Organisation networks: the world’s first patient-controlled health information exchange

Last week we rolled out Organisation Networks functionality. This allows organisations which trust each other’s governance to share decryption keys for looking after their local population. This is the world’s first patient-controlled health information exchange (and you can buy it on the G-Cloud NHS Framework). If you are a customer who wants to switch this on with surrounding organisations, please contact us.

How to use this

Networks automatically share decryption keys across all the organisations in the network. Each organisation then needs consent from the patient to access the data using the decryption key. PKB prompts the user to get explicit consent (e.g. with the patient in clinic); document implied consent (e.g. because the patient has been referred to the team); or ask for one-time break-the-glass access (e.g. because the patient is unconscious in an emergency).

PKB stores a copy of all private keys for all the customer’s patients in the customer’s institution-wide private key store. No matter which team creates the patient’s record, the private keys are stored by the institution, available to all teams. Each team must still get or document consent before they can access the data. This fits into an institution’s existing practices for data sharing between teams.

Any employee can document that they have the right to look at a patient’s record and proceed to look at the record. The audit trail and employment contracts allow the institution to follow up and punish abuse of these data access privileges and in the meantime clinical teams can quickly see data to provide safe care to the patient.

PKB customers in a network synchronise their private keys with all other institutions in the network. Each team must still get or document consent before they can access the data. This usually requires new processes and formal data sharing agreements between the institutions in the network. Each member institution of the network must reassure itself that that the other members of the network have the right processes to follow up and punish abuse of these data access privileges.
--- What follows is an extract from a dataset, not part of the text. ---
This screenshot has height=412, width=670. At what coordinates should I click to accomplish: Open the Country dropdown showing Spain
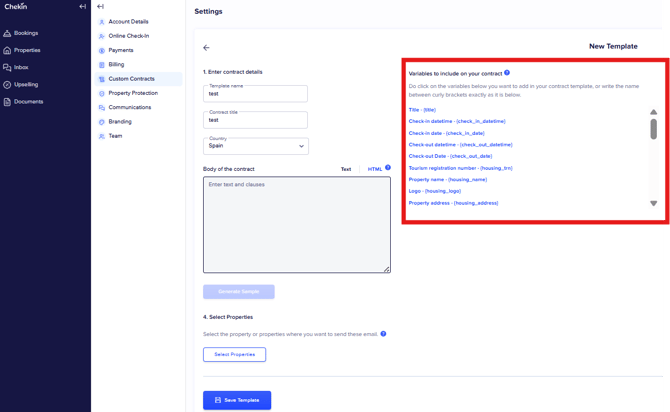tap(256, 146)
This feature is critical for regions using PKB as a patient-controlled health information exchange. If you would like advice on the processes and assurances you need to set up a network please contact us.

About HIEs

Across the world, providers in a city, region or state are clustering together to deliver shared care. By sharing data about their shared patients these organisations improve safety, raise quality and lower costs.

Traditionally such health information exchanges have failed for a number of reasons (see below). PKB’s Organisation Networks functionality allows you to overcome these problems and deliver the full benefit of an HIE, today.
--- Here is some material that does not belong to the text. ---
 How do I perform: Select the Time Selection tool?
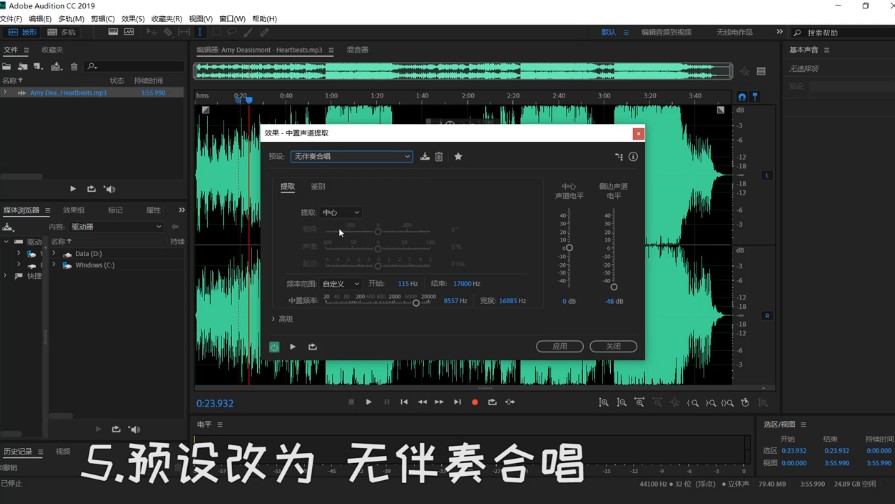click(200, 32)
First, no traditional health information exchanges have had patients’ permission for data sharing. They lacked a consent engine, but nevertheless shared data in the interests of patient safety and care quality. Without patient permission there are always risks to patient privacy. There are also limits on scaling, with no mandate to go beyond GP and hospital, within a narrow geographical area.
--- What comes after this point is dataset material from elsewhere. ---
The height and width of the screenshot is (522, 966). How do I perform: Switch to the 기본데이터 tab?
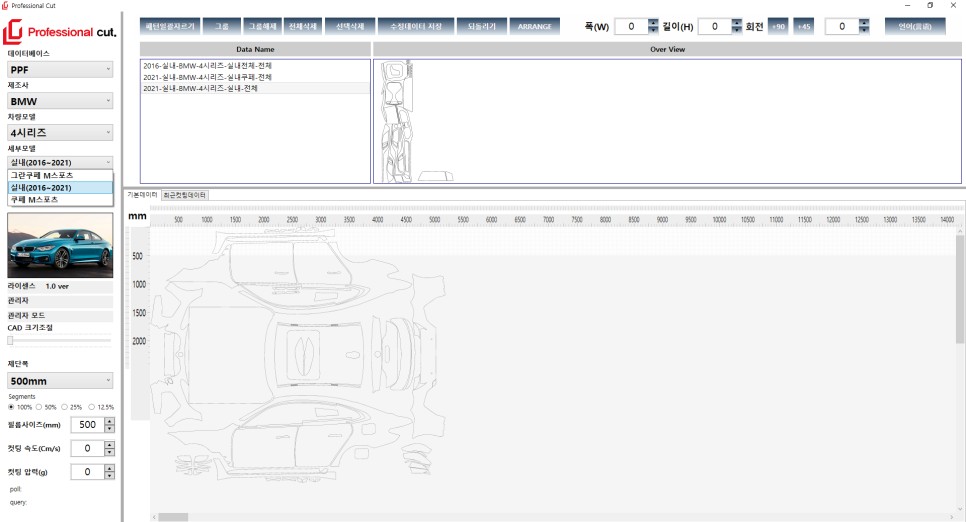142,195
With PKB, the patient’s permission drives every decision for sharing, empowering the patient to understand their health but also allowing their providers to share data across all of primary, secondary and social care. This also offers an opportunity to consent patients to take part in research as CRUK is doing for cancer patients.

Second, they lacked a sustainable business model. Traditionally each was set up with one-time funding, usually by regional governments, which would save money from increased efficiency. But the providers rarely had an incentive to co-operate, so the benefits were not realised for the regional government, nor would providers use their operating budgets to renew funding.

PKB’s software-as-a-service business model means each provider funds its own usage of the system – generating internal cost savings – while PKB’s programming APIs provide health information exchange functionality automatically. The cost of providing this built into existing clinical functionality, spread across all of PKB’s global customer base, is much lower than the cost of providing standalone HIEs.

Most crucially, HIE efforts forgot about the patient. The patient is usually the last party to get access to the data, if indeed they ever do get access. Nor can they add their own data, including symptom tracking and home monitoring devices. So the health economy never gets to benefit from the increased capability of patients to manage their own health.
PKB provides patients with all their data – safely, including delayed release of sensitive test results – so they can self-assess and self-manage. This is what will structurally change the costs of healthcare for local economies.